- _Data in this exercise_
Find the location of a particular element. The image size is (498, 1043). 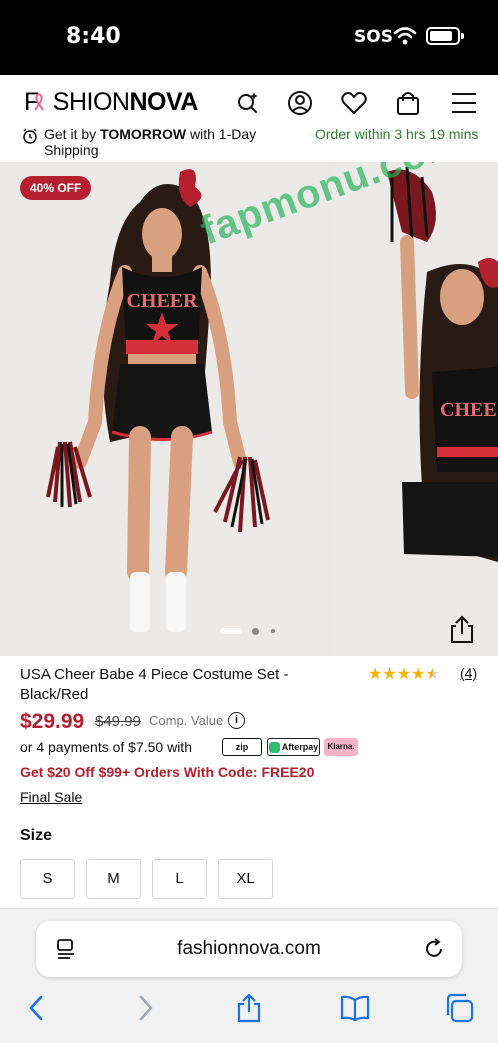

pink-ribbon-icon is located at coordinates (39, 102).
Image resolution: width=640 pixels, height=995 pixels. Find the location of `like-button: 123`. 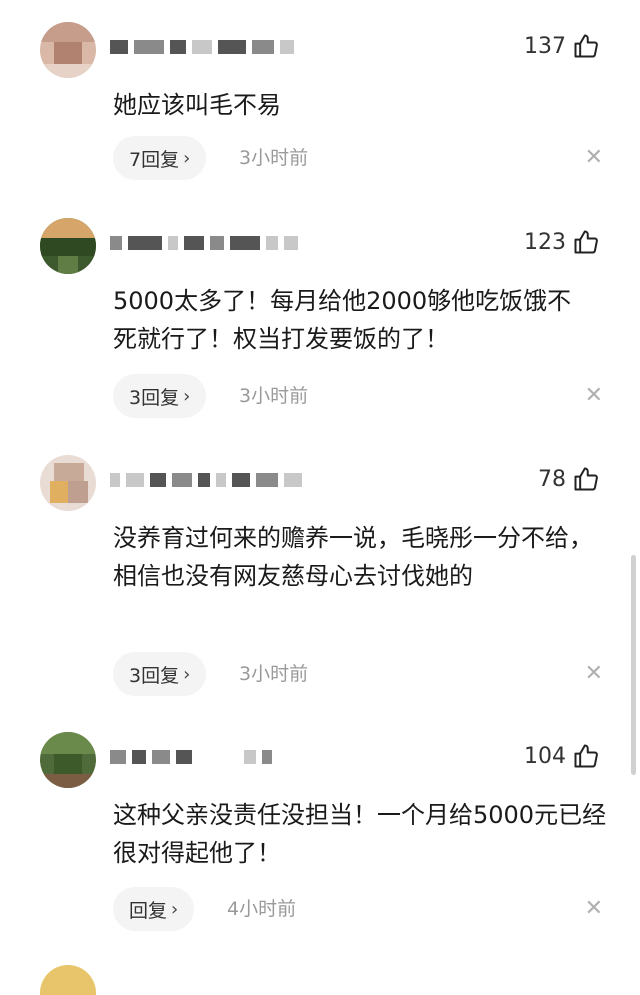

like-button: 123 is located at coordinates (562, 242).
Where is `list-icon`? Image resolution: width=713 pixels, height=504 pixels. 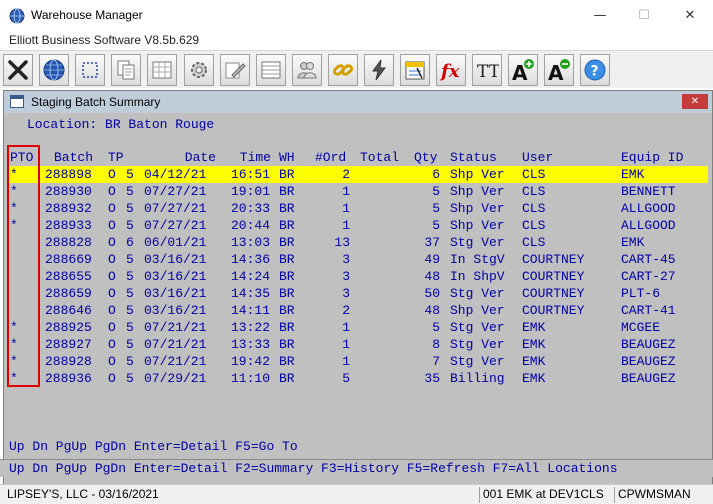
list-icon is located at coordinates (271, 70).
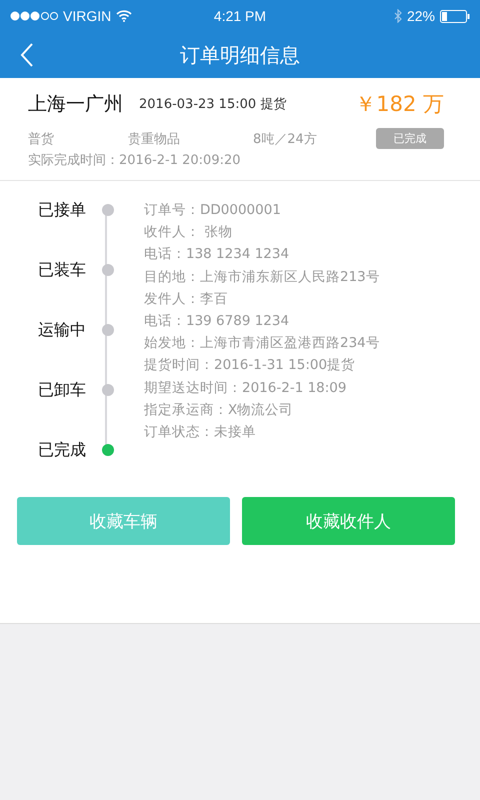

- _Written task_
Change every instance of "Image resolution" in the data to "Screen size" and rewrite the lines, leaving the pictures out and keeping everything else the same.

- _Result for this exercise_
Find the location of a particular element. The image size is (498, 1043). 

pink-ribbon-icon is located at coordinates (39, 102).
Screen size: width=640 pixels, height=995 pixels. Find the location of `like-button: 123`. 

like-button: 123 is located at coordinates (562, 242).
Where is `list-icon`? Screen size: width=713 pixels, height=504 pixels. 
list-icon is located at coordinates (271, 70).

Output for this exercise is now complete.